Reproduce the following entries, replacing "screenshot" with "screen capture" at every occurrence and leaving everything else unchanged.
***** Records shown *****
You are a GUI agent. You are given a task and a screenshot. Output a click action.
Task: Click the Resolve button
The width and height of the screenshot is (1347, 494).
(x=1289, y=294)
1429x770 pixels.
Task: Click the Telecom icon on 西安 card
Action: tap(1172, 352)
*****
* **Task output**:
You are a GUI agent. You are given a task and a screen capture. Output a click action.
Task: Click the Resolve button
The width and height of the screen capture is (1347, 494).
(x=1289, y=294)
1429x770 pixels.
Task: Click the Telecom icon on 西安 card
Action: tap(1172, 352)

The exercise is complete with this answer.